Here is a very specific reason why the re-election of Barack Obama will lead to an almost immediate increase in job losses: under the agreement reached last summer, if no further bipartisan agreement is reached, there will be, for the first time, significant cuts to defense spending. This means existing projects will be closed down or reduced, and base closures as well. Keep in mind that, in many communities, these projects and bases not only provide jobs directly, but also help to support the private economy.

I can pretty much guarantee that if Obama wins, there will be no bipartisan agreement, and these cuts will go into effect. That's not entirely his fault: IMO, it is much more the fault of Republican intransigence. But that doesn't change the reality of the situation. It also doesn't mean for sure that a Romney presidency will be able to avoid the coming impasse. But I believe his chances of doing so are higher.

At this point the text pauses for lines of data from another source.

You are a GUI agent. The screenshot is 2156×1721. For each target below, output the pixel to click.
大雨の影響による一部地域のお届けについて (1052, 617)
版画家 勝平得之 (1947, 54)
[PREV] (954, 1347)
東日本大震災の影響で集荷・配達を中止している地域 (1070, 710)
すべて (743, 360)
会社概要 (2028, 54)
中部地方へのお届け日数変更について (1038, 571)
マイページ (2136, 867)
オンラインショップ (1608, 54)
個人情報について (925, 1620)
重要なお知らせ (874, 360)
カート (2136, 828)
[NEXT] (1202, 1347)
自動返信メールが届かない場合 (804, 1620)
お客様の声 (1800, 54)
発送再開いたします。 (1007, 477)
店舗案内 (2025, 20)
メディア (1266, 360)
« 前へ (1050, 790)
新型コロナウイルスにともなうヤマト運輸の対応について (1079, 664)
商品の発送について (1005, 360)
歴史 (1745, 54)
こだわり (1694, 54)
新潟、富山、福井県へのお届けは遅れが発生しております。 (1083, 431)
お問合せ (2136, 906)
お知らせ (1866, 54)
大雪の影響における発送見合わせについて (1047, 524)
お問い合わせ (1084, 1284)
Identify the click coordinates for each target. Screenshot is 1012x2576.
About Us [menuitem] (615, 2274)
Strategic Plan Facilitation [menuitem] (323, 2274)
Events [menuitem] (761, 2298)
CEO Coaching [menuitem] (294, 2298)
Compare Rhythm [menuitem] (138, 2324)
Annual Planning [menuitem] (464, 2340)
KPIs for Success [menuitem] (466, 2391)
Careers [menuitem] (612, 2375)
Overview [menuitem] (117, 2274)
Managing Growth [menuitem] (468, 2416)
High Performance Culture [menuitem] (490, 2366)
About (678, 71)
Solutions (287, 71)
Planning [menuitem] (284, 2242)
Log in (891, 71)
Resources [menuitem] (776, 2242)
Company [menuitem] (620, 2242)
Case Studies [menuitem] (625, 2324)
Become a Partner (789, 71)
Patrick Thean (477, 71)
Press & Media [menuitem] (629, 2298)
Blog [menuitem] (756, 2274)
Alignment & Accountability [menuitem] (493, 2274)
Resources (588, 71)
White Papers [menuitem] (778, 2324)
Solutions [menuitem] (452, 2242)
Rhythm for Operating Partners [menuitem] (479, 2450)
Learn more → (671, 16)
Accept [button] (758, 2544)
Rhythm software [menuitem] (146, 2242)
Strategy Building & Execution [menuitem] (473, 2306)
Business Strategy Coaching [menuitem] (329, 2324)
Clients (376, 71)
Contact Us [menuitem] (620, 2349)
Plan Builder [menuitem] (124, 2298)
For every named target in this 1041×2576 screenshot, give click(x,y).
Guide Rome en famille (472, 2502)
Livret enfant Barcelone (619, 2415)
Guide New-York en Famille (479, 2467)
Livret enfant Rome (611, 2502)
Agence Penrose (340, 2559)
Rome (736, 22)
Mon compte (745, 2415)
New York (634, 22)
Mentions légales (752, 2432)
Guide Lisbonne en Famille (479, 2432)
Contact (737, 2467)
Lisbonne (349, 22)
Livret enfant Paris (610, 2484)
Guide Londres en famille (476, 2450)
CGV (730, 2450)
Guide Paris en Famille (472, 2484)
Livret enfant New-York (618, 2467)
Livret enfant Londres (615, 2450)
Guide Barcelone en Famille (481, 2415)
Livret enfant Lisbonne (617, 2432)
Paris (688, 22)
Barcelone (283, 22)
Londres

I think you're wrong here. If Obama wins, it will send a crystal clear message to the Repubs that this strategy of refusal to play doesn't work with the voters.Plus, these deadline issues always get resolved, no matter how poorly, before the catastrophic deadline is reached. No one wins if we go off the fiscal cliff, and they will undoubtedly find a way to just kick the can down the road a bit further.